Six-Shooter: Final Chamber (OL) - Name-A-Card Winner

published Aug 10, 2020 | | |
Card draw simulator
Odds: 0% – 0% – 0% – 0% more
Derived from
None. Self-made deck here.
Inspiration for
None yet

ironcache 149

The Event

This is a series of decks that was played for the online name-a-card event. The tournament had flexible deck-building rules, which I used to run a revolver setup.

The pre-cut decks (in order of play) were LD, EN, AN, FM, and FP. With 4 wins (LD/EN/FM/FP) and 1 loss (AN). This Outlaw deck, the final in the revolver, was played throughout the cut, and, after three excellent matches, won the event.


The State of Doomtown

Before talking about the deck, lets talk about Doomtown as a game; Doomtown is firmly supported by three pillars of gameplay:

  • Creation: Creating an advantage by bringing components into the game. This pillar is usually associated with Slide and Swarm.
  • Destruction: Creating an advantage by removing your opponents components from the game. This pillar is usually associated with Aggro.
  • Manipulation: Creating an advantage by manipulating material. This is usually associated with Movement and Control.

This is a very high-level view, and every (functional) deck in Doomtown usually has components of all of these pillars, but there is a great amount of breadth in how much viable decks can be supported by the different pillars. These pillars are what makes Doomtown incredibly interesting as a deck-building challenge (along with the suit/value structuring, of course), and, when building a deck, factoring in the meta you're expecting to play can benefit you greatly, as each of these pillars can also be exploited more or less effectively by different cards.

Going into this tournament, I've observed an increasing trend of extremely aggressive decks. To the point that aggro is teching mostly to face other aggro. Most of the opponents I faced would be in this category; they were running cards that help you perform well in fights... but not necessarily ones that effectively get you into fights (as those cards aren't great vs. aggro; you don't need tools to get into a fight when your opponent also wants to fight).

This is the type of environments where Control thrives. Would I have played a Control Hex deck even if this wasn't the case? Probably; it's my jam. But the reason this deck did as well as it did can be attributed, in no small part, to the meta it faced.
━━━━━━━━━━━━━━━━
Goal of the exercise:
Answer these from the Doomtown deck write-up above, one per line:
1. On what date was it published?
2. Which pre-cut deck took the only loss?
3. Which pillar of gameplay is usually associated with Aggro?

Data provided:
━━━━━━━━━━━━━━━━
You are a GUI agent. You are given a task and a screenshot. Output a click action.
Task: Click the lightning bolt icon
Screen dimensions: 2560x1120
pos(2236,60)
━━━━━━━━━━━━━━━━
Written answer:
1. Aug 10, 2020
2. AN
3. Destruction